TEXT PASSAGE:

---

Assistant Leader of the Australian Labor Party in the House of Representatives
- In office 16 May 1922 – 4 March 1927
- Leader: Matthew Charlton
- Preceded by: Matthew Charlton
- Succeeded by: office abolished

Minister for Health
- In office 22 October 1929 – 3 March 1931
- Prime Minister: James Scullin
- Preceded by: Neville Howse
- Succeeded by: John McNeill

Minister for Repatriation
- In office 22 October 1929 – 3 March 1931
- Prime Minister: James Scullin
- Preceded by: Office re-created
- Succeeded by: John McNeill

Member of the Australian Parliament for Bourke
- In office 13 April 1910 – 7 August 1934
- Preceded by: James Hume Cook
- Succeeded by: Maurice Blackburn

Personal details
- Born: 18 August 1865 London, England
- Died: 31 October 1940 (aged 75) Melbourne, Victoria, Australia
- Party: Australian Labor Party
- Spouse: Katherine McColl ​(m. 1887)​
- Occupation: Tramway worker

= Frank Anstey =

Australian politician (1865–1940)

Francis George Anstey (18 August 1865 – 31 October 1940) was an Australian politician and writer. He served as a member of the House of Representatives from 1910 to 1934, representing the Labour Party. He was Minister for Health and Minister for Repatriation in the Scullin government from 1929 to 1931.

==Early life==
Anstey was born in London, England, the son of an iron-miner who died five months before his son was born, and he had little formal education. He stowed away on a passenger ship when he was 11 and arrived in Melbourne in 1877. He then spent ten years working on ships to the South Pacific islands. After spending a period as an itinerant worker (a "swaggie" in Australian slang), he moved to Sale, where he met Katherine Mary Bell McColl. They married in 1887 and had two sons. He became a cleaner in Melbourne, where he soon became involved in politics. He worked on the Melbourne tramways and became President of the Tramways Employees Union. Self-educated, he wrote extensively for Labor newspapers such as The Tocsin and Labor Call.

In 1898, Anstey co-founded the Victorian Labour Federation (VLF) with George Elmslie and Tom Tunnecliffe. The VLF was intended to challenge the existing labour institutions in Victoria, which its founders believed had failed to advance the goals of the movement. The federation was modelled on the Belgian Workers' Party and sought to combine the functions of a syndicated union, a co-operative, a friendly society, and a political party. Anstey gained prominence as the lead speaker at meetings of the VLF, which collapsed in 1900 "amid political bickering and personal recriminations". He subsequently focused his efforts on the mainstream United Labor Party.

---

DATA SECTION:
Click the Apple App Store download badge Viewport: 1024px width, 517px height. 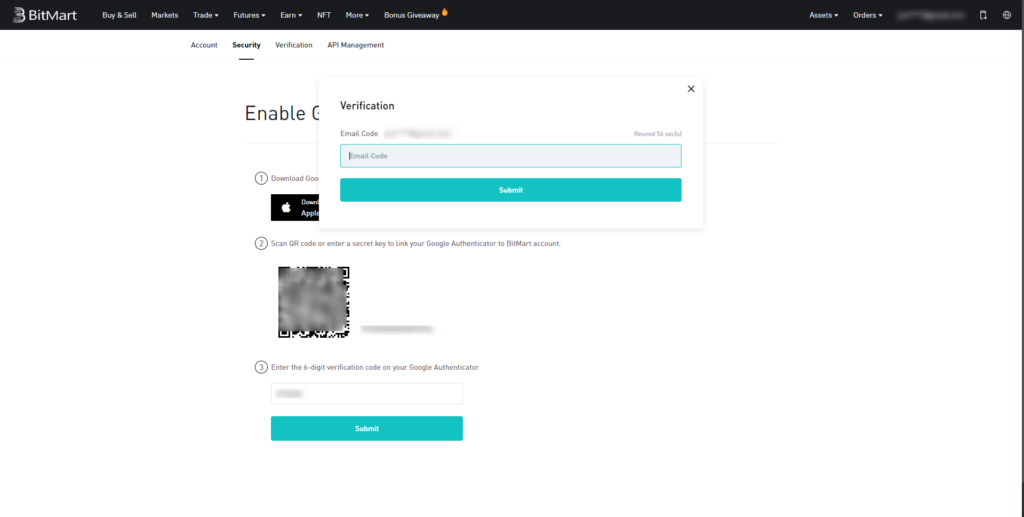[295, 207]
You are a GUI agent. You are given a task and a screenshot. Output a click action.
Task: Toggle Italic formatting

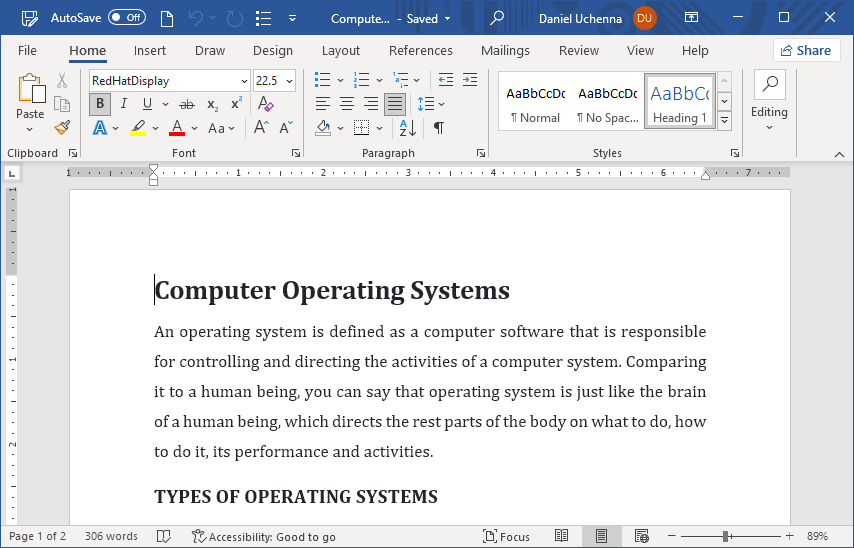pos(124,104)
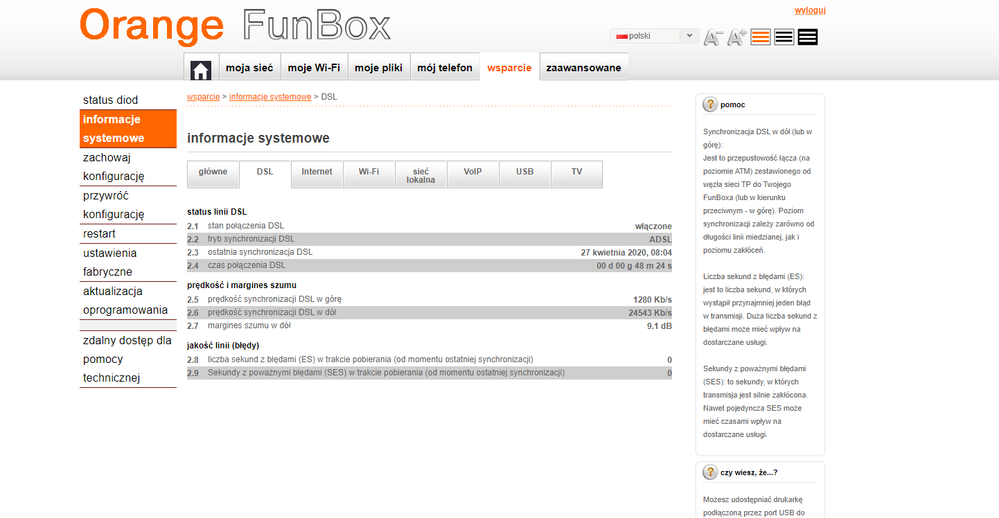Screen dimensions: 999x518
Task: Open the zaawansowane menu
Action: click(583, 68)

---

EXERCISES:
1 - According to the Frank Anstey article, why was the Victorian Labour Federation founded? Answer in one to three sentences.
2 - Answer these questions from the Frank Anstey article:
(a) Which electorate did Anstey represent in the Australian Parliament?
(b) How old was he when he stowed away on a passenger ship?
(c) Who co-founded the Victorian Labour Federation with him?
3 - Carry on the Frank Anstey article from its last sentence.
The lines have nothing to do with the Frank Anstey article.

TASK RESULTS:
1 - Anstey, George Elmslie and Tom Tunnecliffe founded the Victorian Labour Federation to challenge Victoria's existing labour institutions. They believed those institutions had failed to advance the goals of the movement.

2 -
(a) Bourke
(b) 11
(c) George Elmslie and Tom Tunnecliffe

3 -
==Political career==
In 1902 Anstey was elected as a Labor member of the Victorian Legislative Assembly for East Bourke Boroughs, and from 1904 he was member for Brunswick, both electorates being in the working-class suburbs of Melbourne. He switched to federal politics at the 1910 election, winning the seat of Bourke in the House of Representatives.

Despite his English birth, Anstey was an Australian nationalist. He saw Australia as an economic colony of the finance houses of the City of London, which, like many in the labour movement at this time, he described as the "money power". His views are typified by this passage from a 1907 editorial in the newspaper of the Australian Workers' Union:
The Money Power! It is the greatest power on Earth; and it is arrayed against Labour. No other power that is or ever was can be named with it.... It attacks us through the press – a monster with a thousand lying tongues, a beast surpassing in foulness any conceived by the mythology that invented dragons, wehr wolves, harpies, ghouls and vampires. It thunders against us from innumerable platforms and pulpits. The mystic machinery of the churches it turns into an engine of wrath for our destruction.
— The Brisbane Worker

In 1914 Australia, under the Labor government of Andrew Fisher, entered the First World War on the side of Britain. Anstey was one of the few Labor members who opposed the war from the start, and as a result he was highly unpopular for a time. By 1917, however, anti-war sentiment was growing and Anstey became one of the leaders of the movement against conscription for the war.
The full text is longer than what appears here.